» THE PROBLEM:
According to the passage on DOS and Windows ACCEPT statements, what is the biggest difference between the two?

» SUPPLIED PASSAGE:
DOS ACCEPT statements are usually wrapped up inside a LOOP to handle screen processing. The code looks something like this:
LOOP
CASE SELECTED()
!Pre-processing code for each field
END
ACCEPT
CASE ACCEPTED()
!Post-processing code for each field
END
END
If you look at the basic construction of this code, there is a LOOP that the program stays in while it is accepting screen input. When a field is selected, the pre-processing code for that field is executed and then the ACCEPT statement is called so that the user can do something with the selected field. When the user completes the field, the ACCEPT statement terminates and the field post-processing code is executed. Once that is completed the loop cycles and the process begins all over again.
The biggest difference you will see between the DOS and Windows ACCEPT statements is that the Windows ACCEPT statement is a loop. Here's what the code looks like for a Windows ACCEPT loop:
ACCEPT
CASE EVENT()
!Non-field-specific event processing code
END
CASE FIELD()
CASE EVENT()
!Field-specific event processing code
END
END
END
Note that the LOOP statement is gone and the ACCEPT statement forms a loop. Inside the loop are two CASE blocks. The first CASE block handles non-field-specific events. These are events that are not related to a particular field on the window. Examples of these non-field-specific events are timer, close down, minimize, maximize, and restore events. The second CASE block has an OF section for each field that could receive an event. Inside of each field's OF section is another CASE block that handles the events directed to that particular field.
The entire ACCEPT loop forms an event-processing loop. Program execution waits at the ACCEPT statement until an event is received. When the event is received, program execution resumes and the appropriate section of code in the loop responds to the event. After the code inside the loop is executed, the loop cycles and waits at the ACCEPT statement until another event is received.
While your program is waiting at the ACCEPT statement for an event, the library routines turn control over to Windows so that it can receive events and dispatch them to the appropriate programs. This only happens while waiting at the ACCEPT statement.

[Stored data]
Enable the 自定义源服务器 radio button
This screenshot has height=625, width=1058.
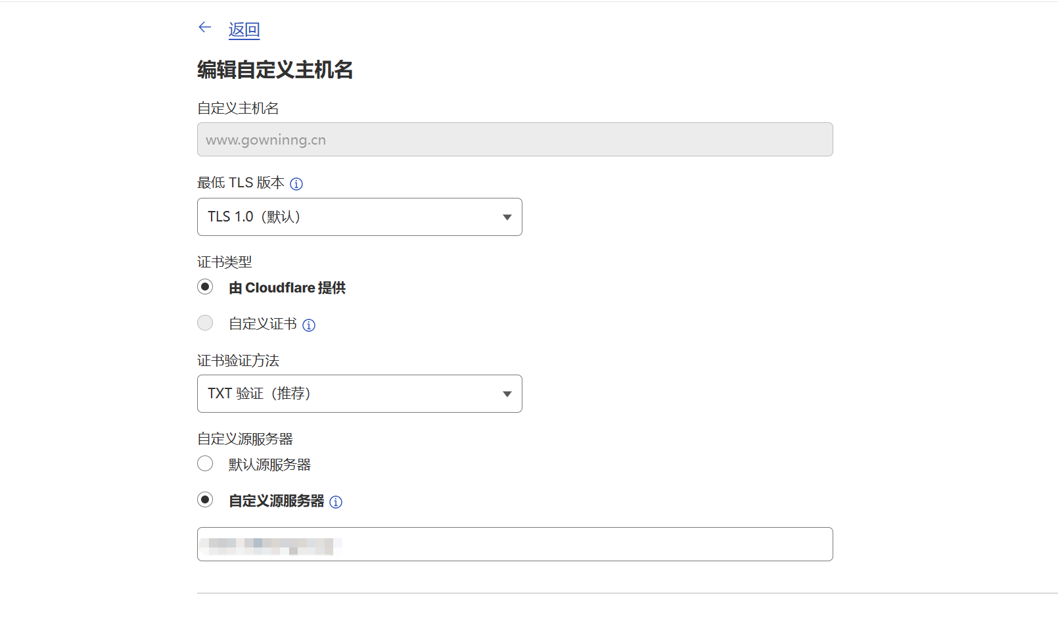click(x=205, y=500)

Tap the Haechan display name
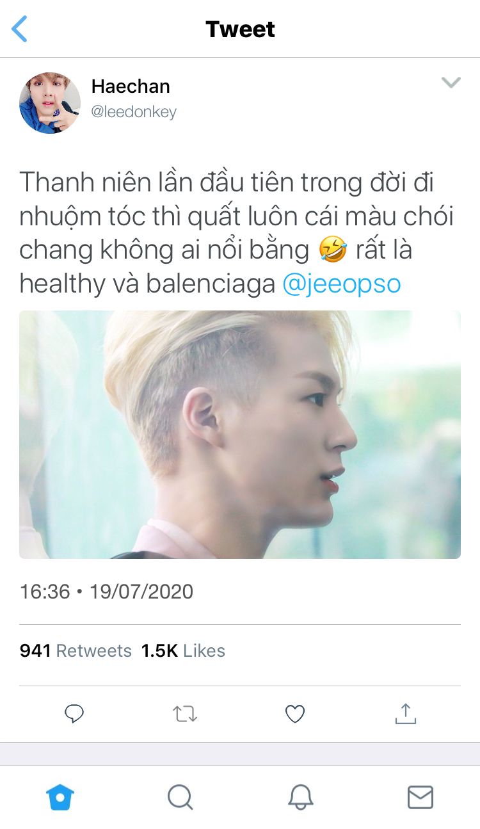[x=131, y=86]
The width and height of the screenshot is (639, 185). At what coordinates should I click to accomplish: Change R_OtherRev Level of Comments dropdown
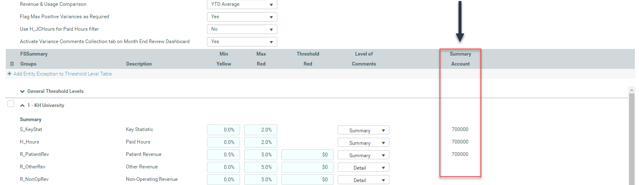pyautogui.click(x=363, y=168)
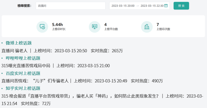Open the 知乎实时上榜话题 section heading
Viewport: 207px width, 108px height.
click(x=23, y=88)
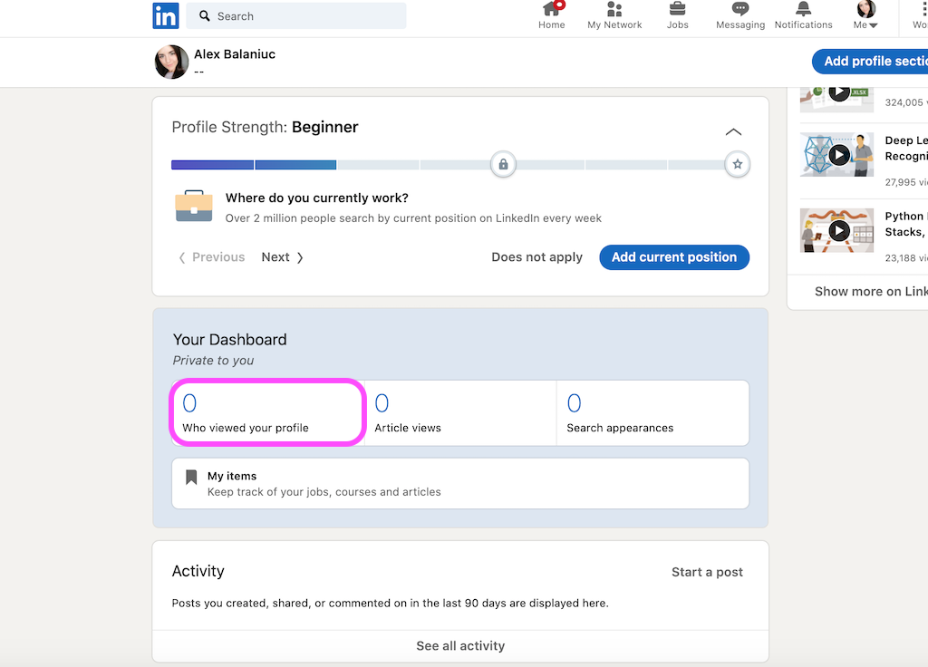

» EXERCISE OUTPUT:
The Windows ACCEPT statement is itself a loop.